The frequencies of many of the sources we discuss on these pages (and of LISA's best sensitivity) are far lower than that of the human ear. (The peak sensitivity of LIGO, by contrast, corresponds almost exactly to human audio.) The duration of the waves (months to years in some cases) also far exceeds what we imagine you are willing to sit through. Accordingly, we had to fudge things a bit: In these cases, frequencies are shifted by a factor of a few thousand from the way that nature would actually present them. Think of it as the audio equivalent of a "false color" image.
Sound files are generally available in .wav or .mp3 format; in some cases only one format may be available. There is no profound reason for this; generally, we make .wav files and then convert. Sometimes we haven't.
An interesting computational point
For some of these sounds, generating the data that goes into these waves is very CPU intensive.

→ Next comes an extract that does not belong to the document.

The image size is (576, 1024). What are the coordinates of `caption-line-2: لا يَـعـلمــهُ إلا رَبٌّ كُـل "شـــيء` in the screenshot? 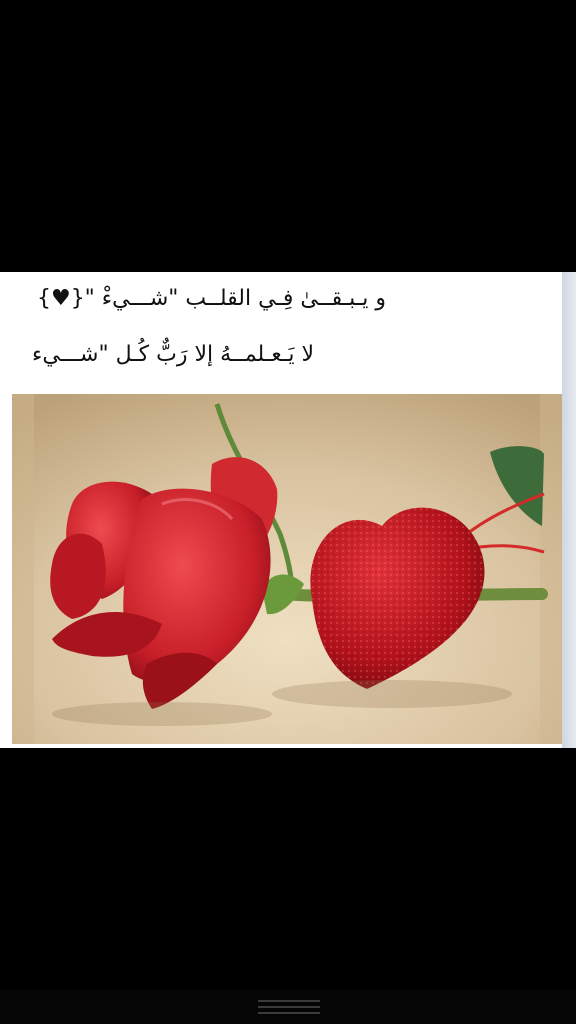 It's located at (173, 354).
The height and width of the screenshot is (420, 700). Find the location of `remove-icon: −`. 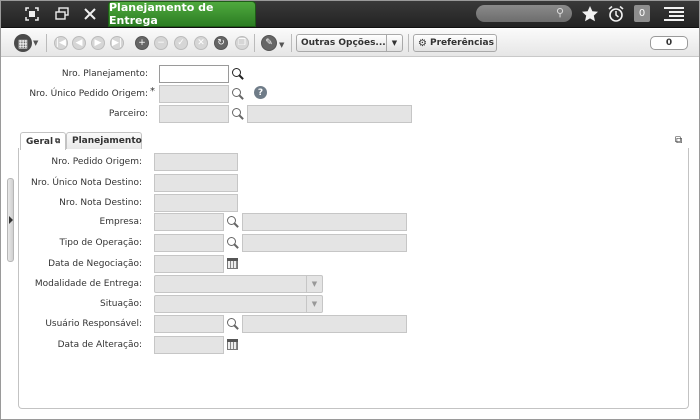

To speed things along, we solve our equations on a discrete grid of orbits and then use interpolation techniques to get data at arbitrary points off the grid. When we first coded things up, we used a simple linear interpolation to get the "off grid" data. The sound that resulted tended to be like this:
Notice that this sounds very jagged: You can hear the moments at which the small body crosses a grid point. This is clearly an artifact of the linear interpolator, which introduces discontinuities in derivatives of the interpolated data. To clean things up, we next tried a cubic spline interpolation:
The jaggedness is gone! What's fascinating is that if you were to plot the two waves on top of one another, you would have a very hard time telling which one was spline interpolated and which was linearly interpolated. Our ear is really good at picking out subtle, phase sensitive information which can be hard to see in the underlying waveform.